Exercise instructions
1. From the article on Karl Rove and the firing of U.S. attorneys, quote the passage between "Political adviser Karl" and "a Rove protege.", inclusive.
2. Extend the article on Karl Rove and the firing of U.S. attorneys, picking up after its final sentence.

New email (released by Rove?) reveal 'greater role than previously understood in the firing of federal prosecutors'
Continues the old 'voter fraud' canard...
By Brad Friedman on 7/30/2009, 2:23pm PT  

[Updated 8/3/09: Republican attorney and whistleblower Jill Simpson says Rove broke the law in given his interviews to to WaPo and NYTimes. See update at bottom of article for details.]

Well, this is interesting...Seems Rove has now met a second time behind closed doors with the U.S. House Judiciary Committee today, according to this breaking report from Washington Post which also includes a review of newly disclosed email showing he "and other high-ranking figures in the Bush White House played a greater role than previously understood" in the U.S. Attorney Purge.

WaPo reports "The e-mails emerged as Rove finished his second day of closed-door-testimony Thursday about the firings to the House Judiciary Committee." He had previously met with Judiciary Committee members in early July.

Keep in mind, as you read the article, that their piece feeds off of an "hour-long interview with The Post and the New York Times this month", so the piece is likely to offer a Rove-friendly framing to be taken with a grain of salt or three. Eg. "Rove described himself as merely passing along complaints by senators and state party officials to White House lawyers."

Marcy Wheeler at emptywheel concurs there is much "Rove spin" throughout the piece. She also asserts the newly revealed email may well have come from Rove and/or his attorney Robert Luskin who have a habit of leaking friendly documents to media whenever convenient, and in hopes of controlling the public reportage. Papers like WaPo and NYTimes have been historically all too happy to serve them to that end over the years.

The paper also reports the WaPo/NYTimes interview was "conducted on the condition that it not be released until Rove's House testimony concluded." So the release of the piece would seem to signal that the behind-closed-doors testimony --- about which our Judiciary sources have been incredibly tight-lipped --- has now ended. Rove, and Harriet Miers, however, could still be called for public testimony before the committee according to the agreement between Bush Administration attorneys and the Judiciary Committee, as (questionably) brokered by the Obama White House. It also means that Judiciary sources may well begin revealing details and/or transcripts of the interviews soon, now that they've concluded (as per the agreement). So, of course, Rove is trying to get out in front of that with his own spin.

Here's WaPo's lede...

Political adviser Karl Rove and other high-ranking figures in the Bush White House played a greater role than previously understood in the firing of federal prosecutors almost three years ago, according to e-mails obtained by The Washington Post, in a scandal that led to mass Justice Department resignations and an ongoing criminal probe.

The e-mails and new interviews with key participants reflect contacts among Rove, aides in the Bush political affairs office and White House lawyers about the dismissal of three of the nine U.S. attorneys fired in 2006: New Mexico's David C. Iglesias, the focus of ire from GOP lawmakers; Missouri's Todd Graves, who had clashed with one of Rove's former clients; and Arkansas's Bud Cummins, who was pushed out to make way for a Rove protege.

Stored records
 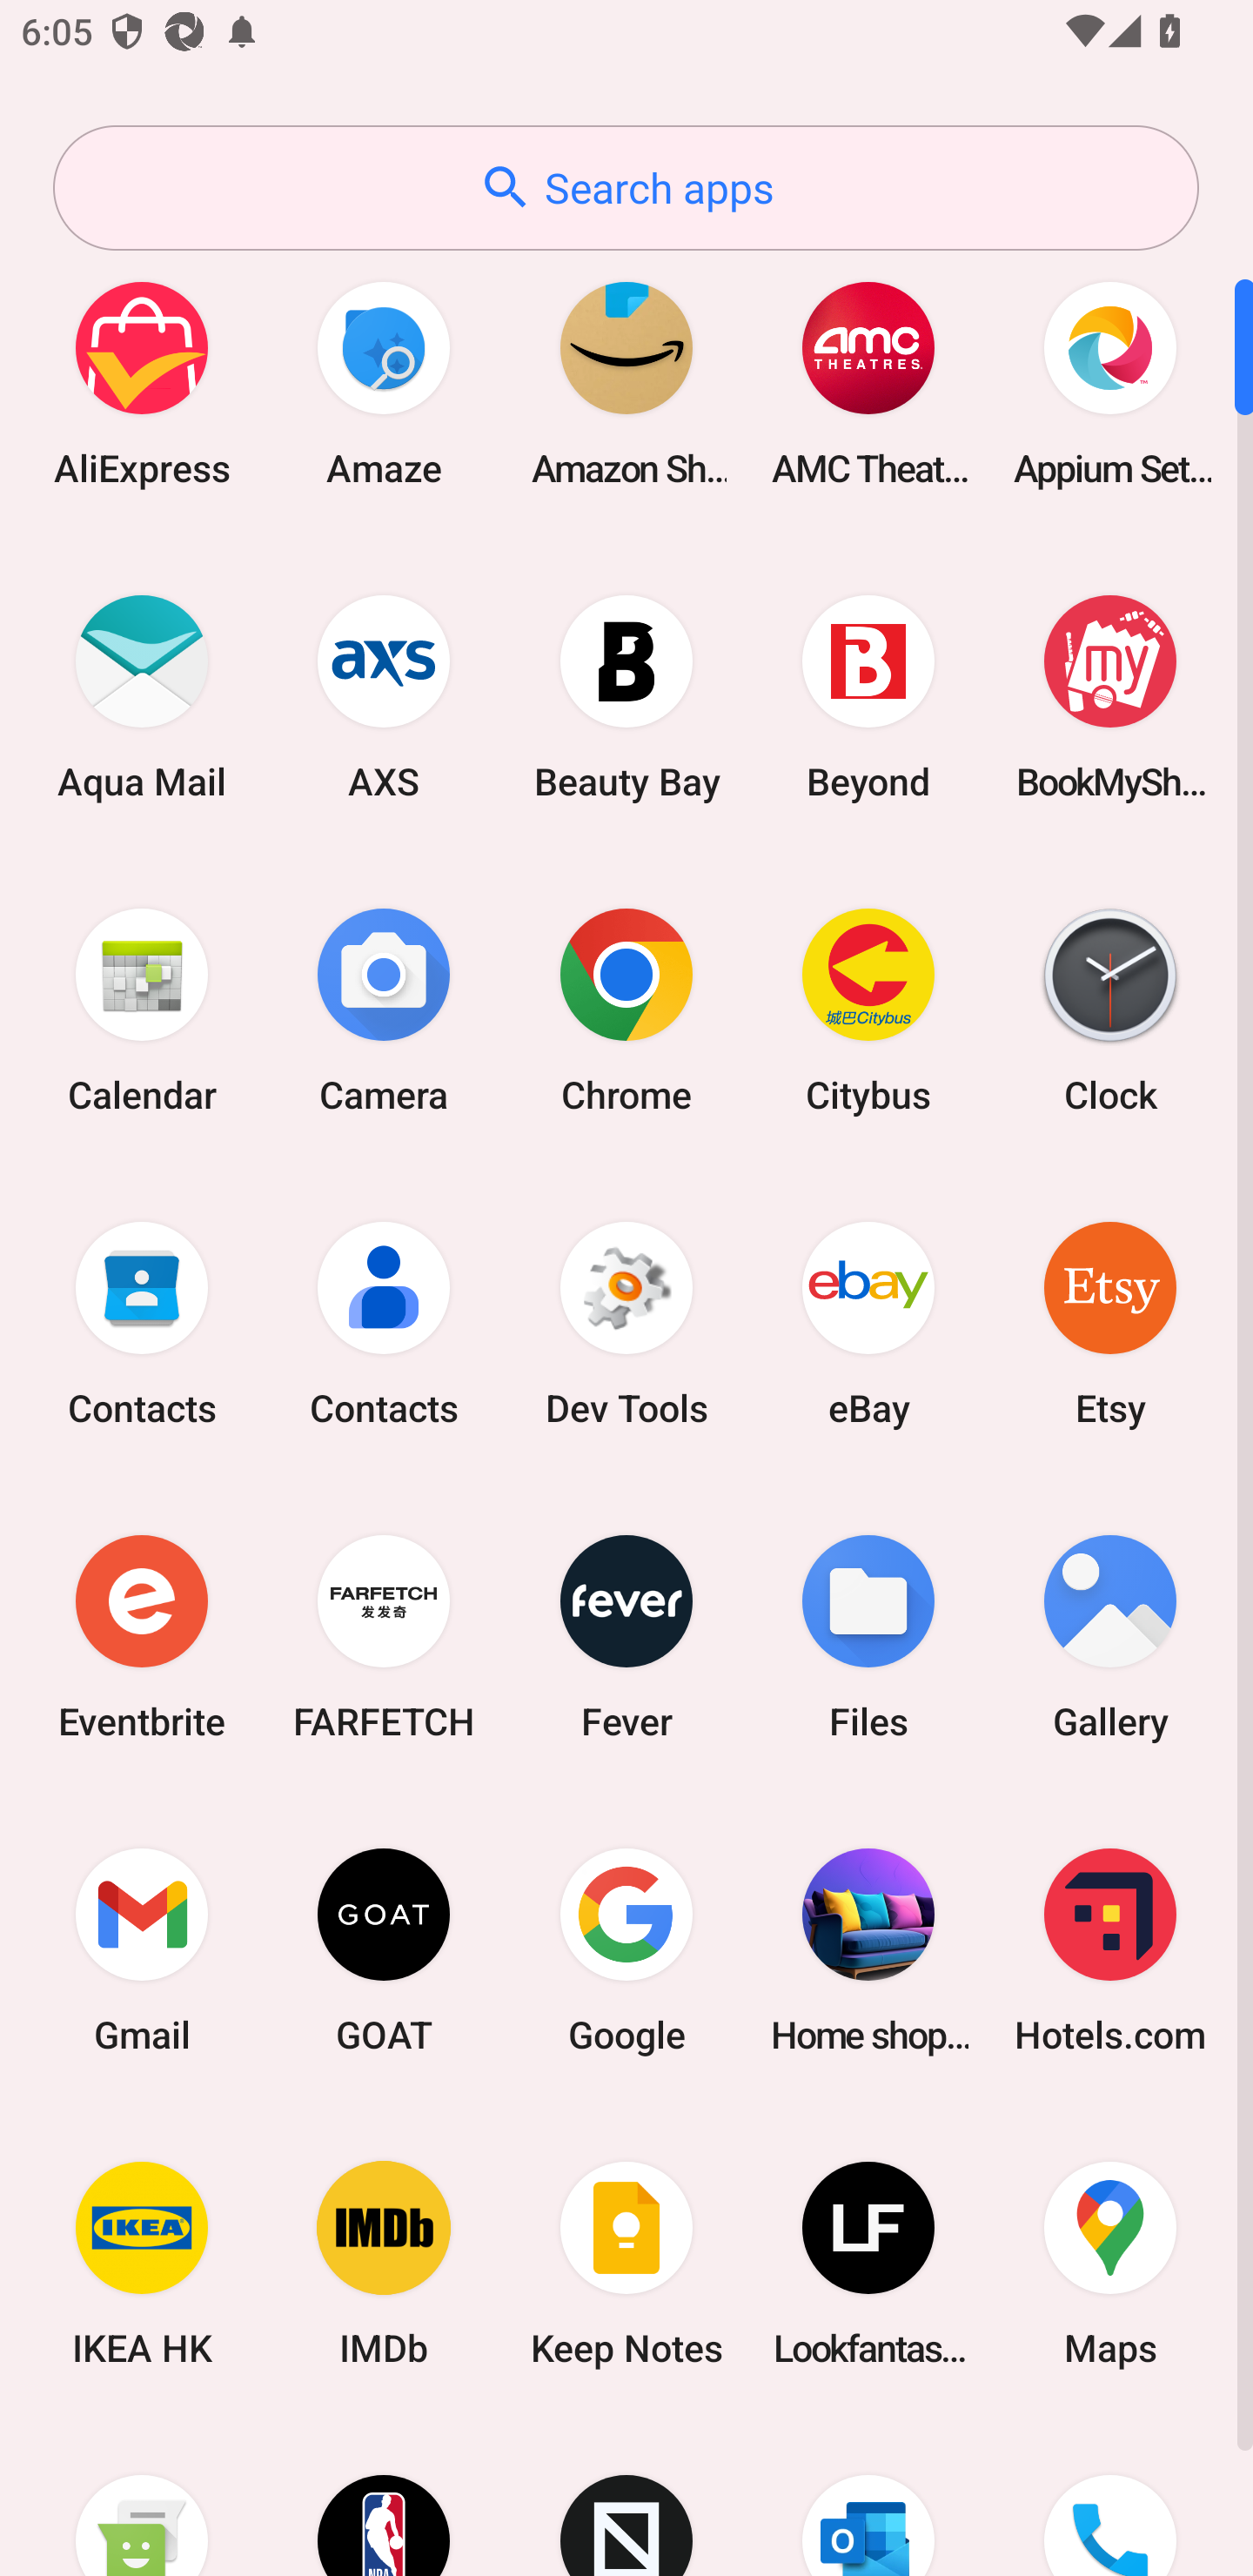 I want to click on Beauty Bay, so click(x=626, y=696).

--

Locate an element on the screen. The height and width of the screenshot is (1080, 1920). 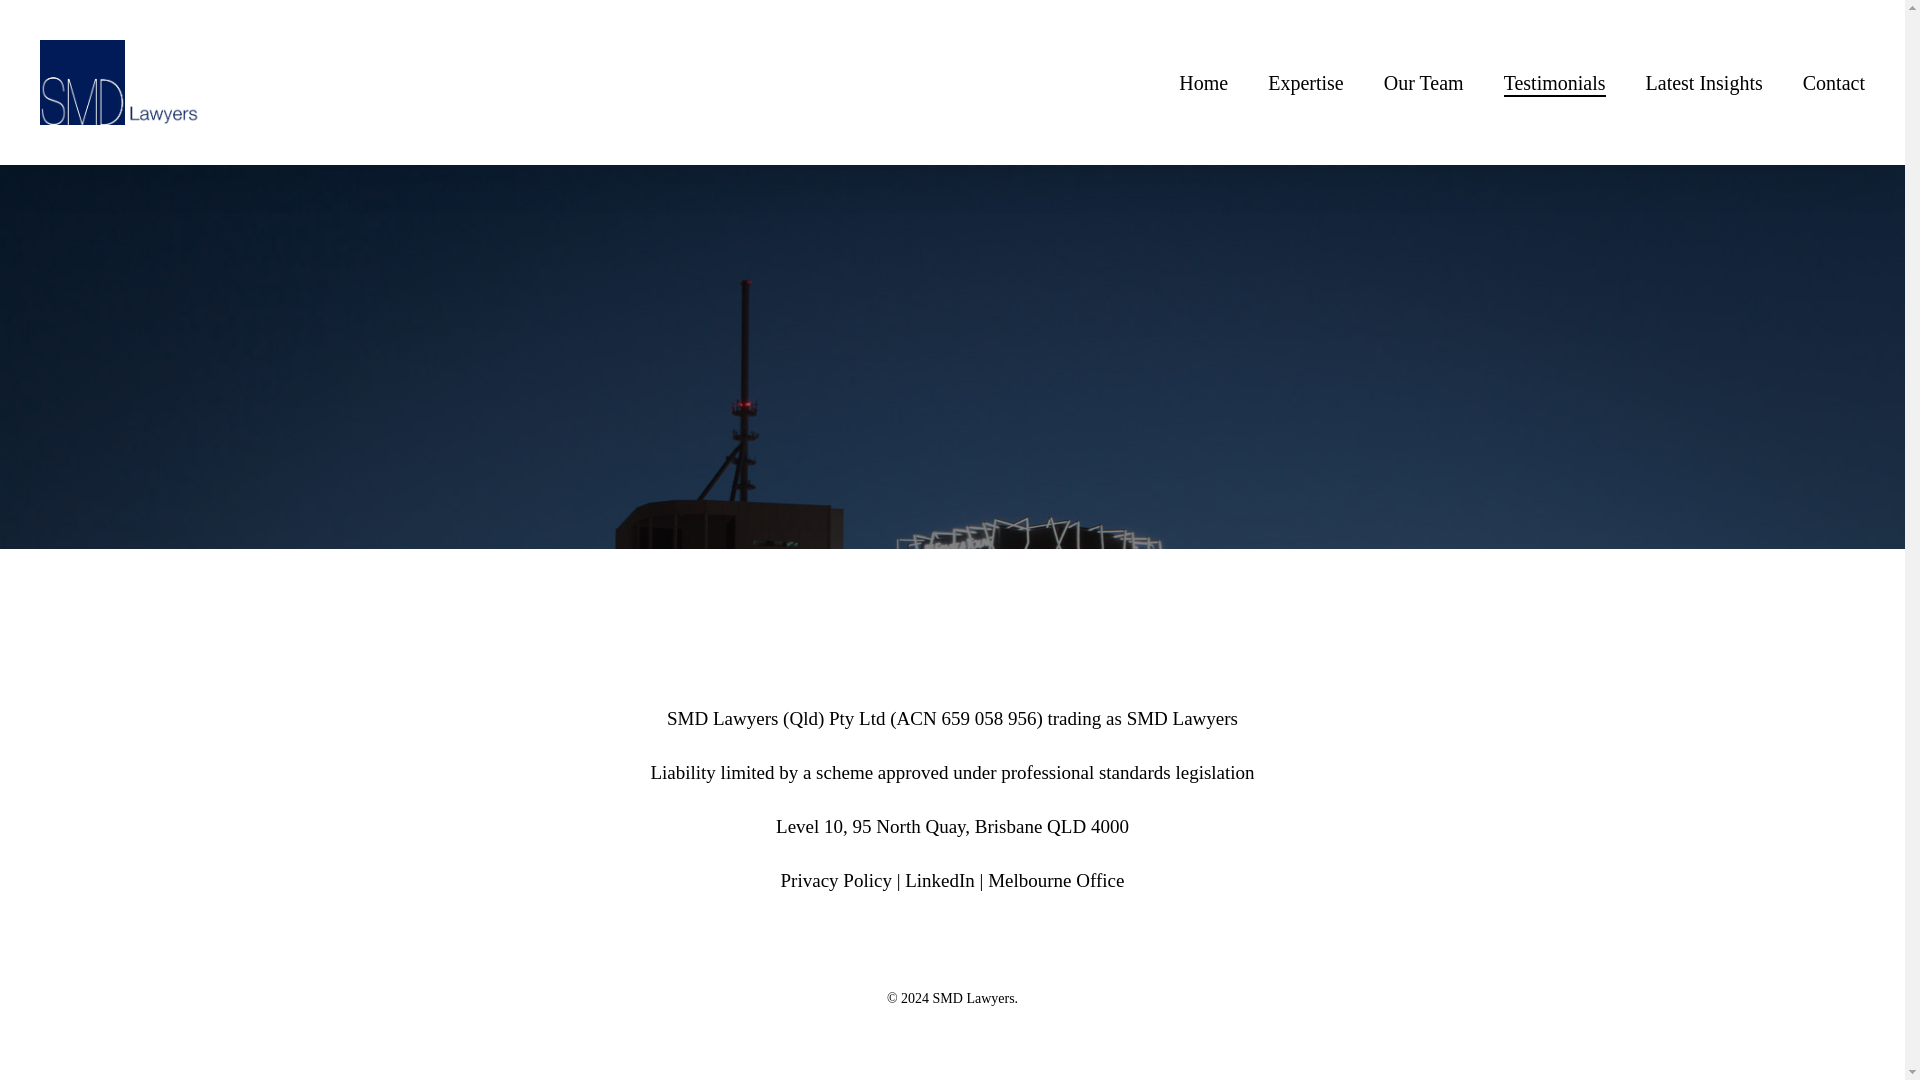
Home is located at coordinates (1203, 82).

Outputs by task
1.
Political adviser Karl Rove and other high-ranking figures in the Bush White House played a greater role than previously understood in the firing of federal prosecutors almost three years ago, according to e-mails obtained by The Washington Post, in a scandal that led to mass Justice Department resignations and an ongoing criminal probe.

The e-mails and new interviews with key participants reflect contacts among Rove, aides in the Bush political affairs office and White House lawyers about the dismissal of three of the nine U.S. attorneys fired in 2006: New Mexico's David C. Iglesias, the focus of ire from GOP lawmakers; Missouri's Todd Graves, who had clashed with one of Rove's former clients; and Arkansas's Bud Cummins, who was pushed out to make way for a Rove protege.

2.
UPDATE: NYTimes' article confirms the emails came from Rove himself. Their lede is even more favorable to him, in his attempt to downplay his role in the firings of 9 Republican U.S. Attorneys who, among other things, were not pursuing phony "voter fraud" investigations enough for the GOP, or otherwise pursuing corruption charges against Republican officials.

As in WaPo's coverage, NYTimes offers Rove's spin that he "did not involve himself in the details of the dismissals" and merely "went along" with the firings (rather than helped orchestrate them).

Here's a particularly fresh spin on the entire affair from Rove, that I don't recall seeing before...

Mr. Bush, according to Mr. Rove, had in principle favored periodically rotating people in appointive jobs since he was governor of Texas.

They were just "rotating" folks? Right.

Here's the Times' lede:

Karl Rove, addressing an issue stemming from his role as a top adviser to President George W. Bush, said in an interview that he played only a peripheral role in the dismissal of nine federal prosecutors in 2006, though he did turn over to the Justice Department complaints about the United States attorney in New Mexico and openly favored a former associate for a prosecutor’s job in Arkansas.

Mr. Rove, who on Thursday completed two days of testimony in a closed session with investigators from the House Judiciary Committee, said he could not answer one of the lingering questions that the panel had hoped to resolve: whether it was the White House that came up with the idea of firing the prosecutors.

“I can’t even tell you who brought it up,” Mr. Rove said earlier this month in the office of his lawyer, Robert D. Luskin.

Mr. Rove portrayed himself as having “a lot on my plate,” though some e-mail messages about his activities, which he provided as part of the interview, indicated Mr. Rove’s interest in the prosecutors, appointed by the president.

And again, in the Times piece, the "voter fraud" canard is forwarded by Rove:

“I am concerned about voter fraud,” he said, noting that it was “far more of a problem and widespread” than has been acknowledged. “It always mystified me why the issue was not a higher priority for the Justice Department. I never got a satisfactory answer."

Perhaps the answer, Karl, was that while election fraud by insiders such as yourself, is certainly a concern, "voter fraud" is not actually a substantive problem --- at least not at the polling place --- other than for Republicans who hope to use the specter of same as a way to limit which legal voters are actually allowed to cast their legal vote. Or for Ann Coulter, who actually did commit voter fraud. Several times, apparently. Though Rove didn't bother to sic his prosecutors on her, oddly enough.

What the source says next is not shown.